中島通善さんの版木画                        
                                            魚津章夫



  生前の世界的銅版画の巨匠長谷川潔さんがパリのアトリエで、私に次のようにお話をなさったことを記憶している。「日本における最近の版画について、時折、送られてくる雑誌や書籍から拝見することもありますが、いずれもアメリカの影響が強いものであったり、ポスターや壁紙のようなもので、真の版画を追求しているようには思えません。日本の創作版画(自画・自刻・自刷)は今から反省してみると、最大の欠点は技術が稚拙で、あの浮世絵の高度に洗練された職人の技術を捨てるべきではなかったとくやまれます。優れた版画を作るためには刷りの仕事だけでも一生賭けて習得しなければならないほど時間と労力が必要なものなのです。ひとつの版画の作品が成功するかしないかはすべて最後の刷りかかっています。8割かたこの刷りの良し、悪しが決定づけるのです」。

 
20年程前に中島通善さんと出会い、すばらしい木版画の作品を見せていただいた時に、一瞬、この長谷川潔さんの言葉が思い浮かんだ。もちろん長谷川さんとは絵の内容については次元の異なる別世界の仕事ではあるが、版画に対する取り組み方や価値観については共通するあるものを感じたのである。

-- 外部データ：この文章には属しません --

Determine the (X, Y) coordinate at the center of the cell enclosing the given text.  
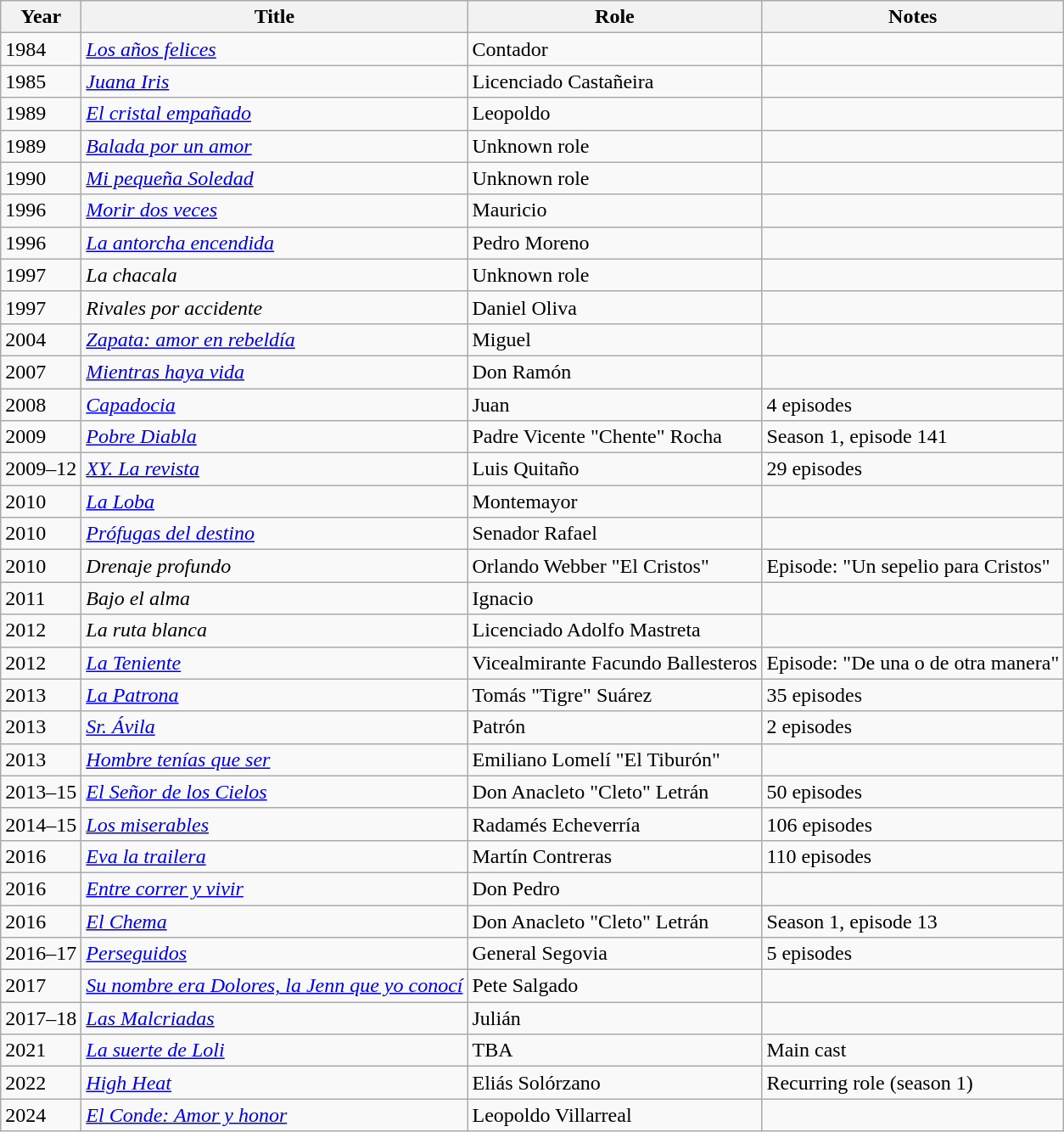
Year (41, 17)
Leopoldo (614, 114)
2007 (41, 372)
Balada por un amor (275, 146)
Episode: "De una o de otra manera" (913, 663)
106 episodes (913, 824)
Mientras haya vida (275, 372)
5 episodes (913, 954)
Juana Iris (275, 81)
El Chema (275, 921)
Eva la trailera (275, 856)
El Conde: Amor y honor (275, 1115)
La ruta blanca (275, 630)
110 episodes (913, 856)
Leopoldo Villarreal (614, 1115)
1990 (41, 178)
Radamés Echeverría (614, 824)
29 episodes (913, 469)
2022 (41, 1083)
La antorcha encendida (275, 243)
XY. La revista (275, 469)
Las Malcriadas (275, 1018)
High Heat (275, 1083)
1984 (41, 49)
Patrón (614, 727)
Drenaje profundo (275, 566)
Zapata: amor en rebeldía (275, 339)
Senador Rafael (614, 534)
Title (275, 17)
Season 1, episode 141 (913, 437)
Ignacio (614, 598)
Licenciado Adolfo Mastreta (614, 630)
Bajo el alma (275, 598)
Mi pequeña Soledad (275, 178)
La Teniente (275, 663)
Morir dos veces (275, 210)
Los años felices (275, 49)
2004 (41, 339)
Capadocia (275, 405)
Juan (614, 405)
Luis Quitaño (614, 469)
Los miserables (275, 824)
Su nombre era Dolores, la Jenn que yo conocí (275, 986)
Emiliano Lomelí "El Tiburón" (614, 759)
Eliás Solórzano (614, 1083)
Episode: "Un sepelio para Cristos" (913, 566)
Season 1, episode 13 (913, 921)
2008 (41, 405)
Entre correr y vivir (275, 888)
2021 (41, 1050)
Prófugas del destino (275, 534)
2014–15 (41, 824)
Padre Vicente "Chente" Rocha (614, 437)
50 episodes (913, 792)
Don Pedro (614, 888)
Pete Salgado (614, 986)
Main cast (913, 1050)
4 episodes (913, 405)
2011 (41, 598)
2017–18 (41, 1018)
Pobre Diabla (275, 437)
Recurring role (season 1) (913, 1083)
La suerte de Loli (275, 1050)
2 episodes (913, 727)
Contador (614, 49)
Mauricio (614, 210)
Sr. Ávila (275, 727)
2009–12 (41, 469)
2013–15 (41, 792)
Vicealmirante Facundo Ballesteros (614, 663)
La Loba (275, 501)
Daniel Oliva (614, 307)
Licenciado Castañeira (614, 81)
35 episodes (913, 695)
La Patrona (275, 695)
TBA (614, 1050)
2016–17 (41, 954)
Pedro Moreno (614, 243)
Don Ramón (614, 372)
2024 (41, 1115)
Perseguidos (275, 954)
General Segovia (614, 954)
2017 (41, 986)
Rivales por accidente (275, 307)
Montemayor (614, 501)
Tomás "Tigre" Suárez (614, 695)
El Señor de los Cielos (275, 792)
Julián (614, 1018)
Miguel (614, 339)
Orlando Webber "El Cristos" (614, 566)
La chacala (275, 275)
1985 (41, 81)
Hombre tenías que ser (275, 759)
El cristal empañado (275, 114)
Martín Contreras (614, 856)
2009 (41, 437)
Role (614, 17)
Notes (913, 17)
Output the (X, Y) coordinate of the center of the cell containing the given text.  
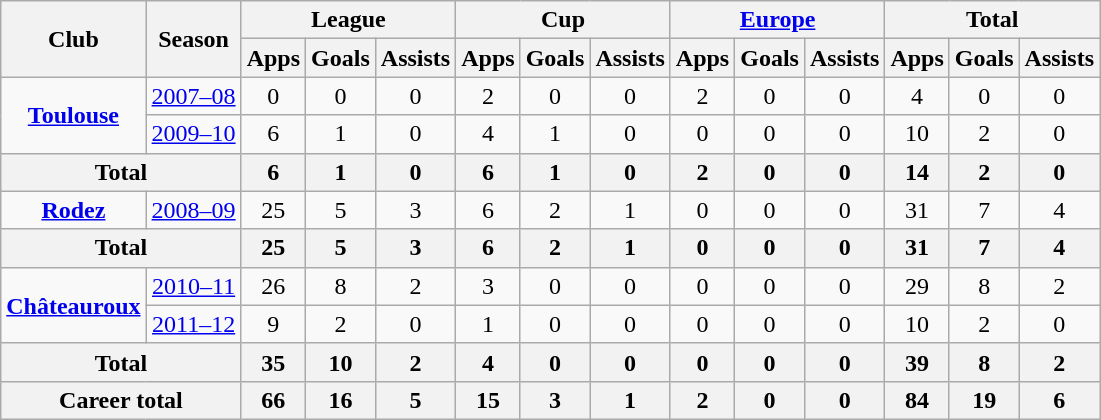
19 (984, 400)
Club (74, 39)
16 (341, 400)
29 (917, 286)
2011–12 (194, 324)
League (348, 20)
2007–08 (194, 96)
Toulouse (74, 115)
66 (273, 400)
15 (488, 400)
2010–11 (194, 286)
35 (273, 362)
Rodez (74, 210)
26 (273, 286)
Career total (121, 400)
39 (917, 362)
Europe (778, 20)
2009–10 (194, 134)
Season (194, 39)
Cup (564, 20)
Châteauroux (74, 305)
84 (917, 400)
2008–09 (194, 210)
9 (273, 324)
14 (917, 172)
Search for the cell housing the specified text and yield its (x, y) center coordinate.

 中島さんは『木版画三十年』という文章の中で次のように記している。すこし長くなるが、中島さんの仕事の核心にあたるので紹介させていただく。
 「私は色刷り木版画こそ版画とよぶのだが、版画の魅力は、版木、和紙、顔料、刀、バレンのあんばいで醸し出される。肉筆画にない力と生きた風合いにある。版画が何枚も摺れるということは二義的なことで、最大の魅力は版を摺らなければでない色調と形の面白さにあるのは知られない。この摺りこそ生きもので、年が経つほど深みのある不思議な色調に変わっていくのが憎いところ、結局、版画は摺りで決まってしまう。摺りを極めることは、紙、色調、彫り、木を知ることであり、水や気候にも関係して、最後は自分の生活を知ることに還ってくる。摺りというものは、想像以上の神経の集中と体力を必要とし、体調や精神状態でまったく変わる。まだ何も彫っていない平版を摺って板より美しく上げなければ駄目で、それが水面か地面か空中か、色面だけで摺り分けして季節の風や音や香りまで出せなければ満足いかず、いい摺りは1日1枚がやっとということになる」。
  この文面には中島さんの仕事の苦心と体験の実感が滲み出ている。ご自分の木版画の作品のことを特別な名称をつけて「版木画」と称されている由来はここからきている。
 冒頭の長谷川潔さんの刷りの仕事一つでも一生かかるのだと言われているように、きわめて困難な仕事を中島通善さんは摺りばかりではなく、彫りにおいても浮世絵の職人に負けない技術を達成している。また描画においても見事な描写力である。つまり、絵を描くこと、彫ること、摺ること、これらひとつの事でも画家や浮世絵職人が一生かかってもむつかしい技術を一人だけで最高度に熟達している。これは驚くべき偉業であるといわなければならない。血を吐くような格闘から生まれた画面を見ると、そのような努力の痕跡を感じさせないで、いとも簡単に出来上がっているようにも見える。薄っぺらなアイデアの提示ではなく、高鞜的な気取りもなく、難解なこけおどしやまやかしや煙幕を張ることもない。どの絵もなにげない日常生活の一駒であり、懐かしい風情であり、季節の移り変わる美しい日本の風景である。美術専門家や版画愛好家ばかりではなく、どんな人でも、おじいちゃんやおばあちゃんでも、味わい深い美しさに感動して拍手を送るだろう。大衆の目を畏れよ。普遍的な美とはだれにでもわかりやすいものでなければならない。
 日本の誇るべき江戸時代の浮世絵木版画の高度に洗練された技術と近代の創作版画の造形性と現代感覚を統合して、それらを凌ぐ仕事としてこれからますます国際的にも注目されることはまちがいないと思う。中島通善さんの45年に及ぶ画業の集大成とも言うべき重要なこの展覧会を当美術館で開催できる機会をもてたことに深く感謝する次第である。